Audio By Carbonatix
The Director of Academic Affairs and Research at the Kofi Annan International Peacekeeping Training Centre, (KAIPTC) has expressed displeasure with the recent military operation in Ashaiman.
Professor Kwesi Aning said the military swoop in Ashaiman to arrest persons who stabbed a soldier to death is not an intelligence-led operation.
According to him, if people are always brutalised by the military for a crime committed without taking the appropriate steps, their actions will be seen as acceptable in society.
He said that the military creates a society of fear when they deprive citizens of their rights to freedom.
“When we say something is intelligence-led, then it is sharp, pinpointed, specific and deliberate. So an intelligence-led operation that seizes 184 people, brutalises and if you see the picture of those guys lying in mud how is that intelligence?……you treat people in a way that dehumanises and takes away their sense of self-respect and humanity in the name of gathering intelligence?

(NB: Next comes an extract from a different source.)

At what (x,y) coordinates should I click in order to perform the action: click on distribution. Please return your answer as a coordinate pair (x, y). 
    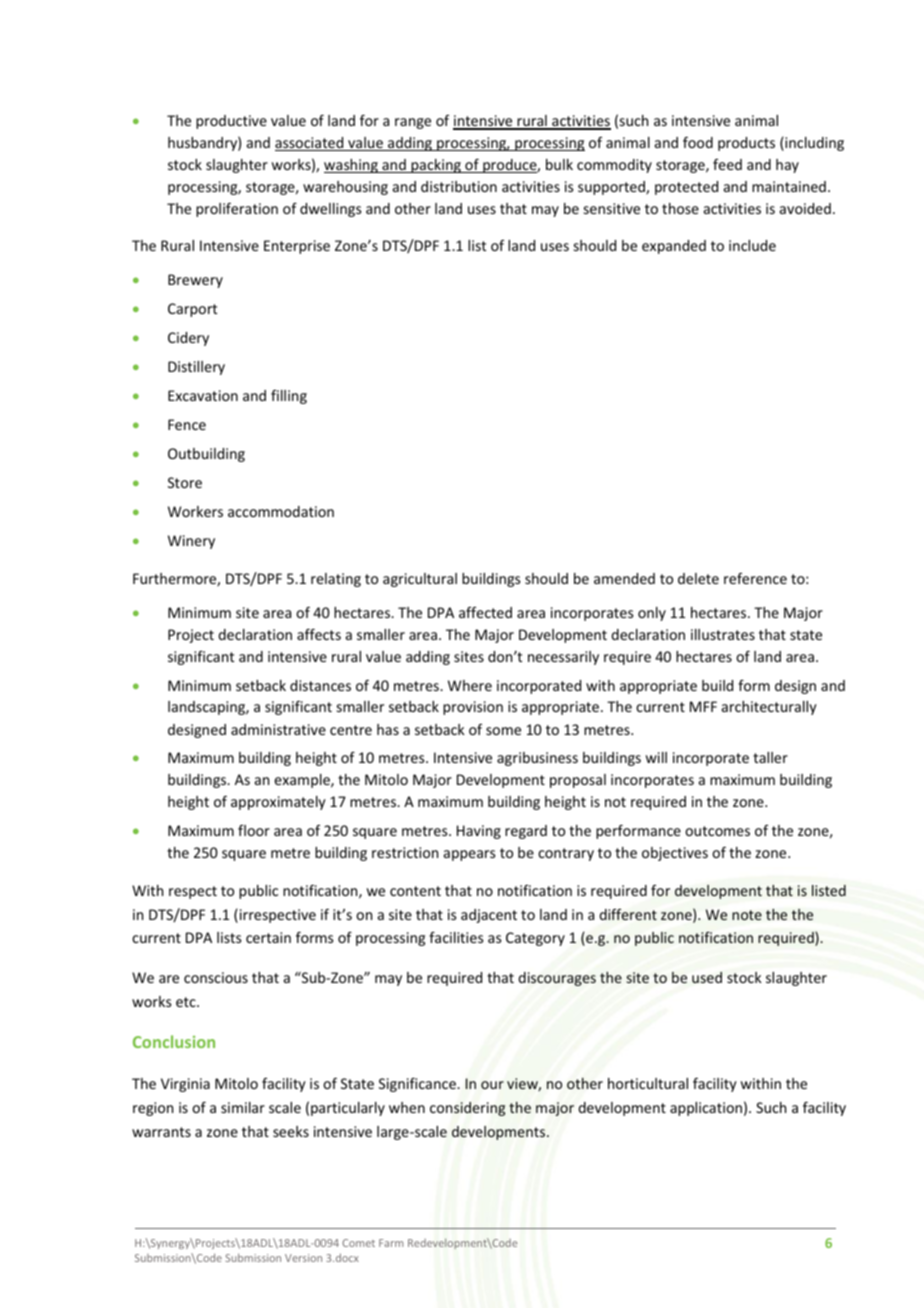
    Looking at the image, I should click on (459, 186).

“So when you let them wade in mud, what you will do is that you seek to dehumanise them, by brutalising and teaching sense to those people, you create societies of fear and societies of abuse”, Prof Aning said.
Speaking on Newsfile on Saturday, the professor said the Defence and Interior Committee in Parliament has failed its oversight duty in the case of the Ashaiman military brutality.
He explained that the Committee’s failure to sympathise with the family of the affected person and hold the Ghana Armed Forces (GAF) to account for their brutality toward the civilians is uncalled for.
Prof Aning said that Parliament had missed an opportunity to ensure public faith in security institutions.
“Part of my pain and this abiding sense of failure also relates to the discursive language used by our political class.
“So the Parliamentary Committee on Defence and Interior sympathises not with the family but with the Ghana Armed Forces (GAF) as an institution for losing one of their personnel. That is okay.
“But then the Parliamentary Committee then said we need to be careful about how we handle this case so we don’t worsen it. That is not the way oversight must be done.
"Oversight and particularly parliamentary oversight in dealing with interior, defence and intelligence is about ensuring that the public faith in these institutions is kept,” he stressed.
He cautioned that without Parliament’s oversight role especially in relation to the activities of the military, Ghana could be heading towards a precarious future.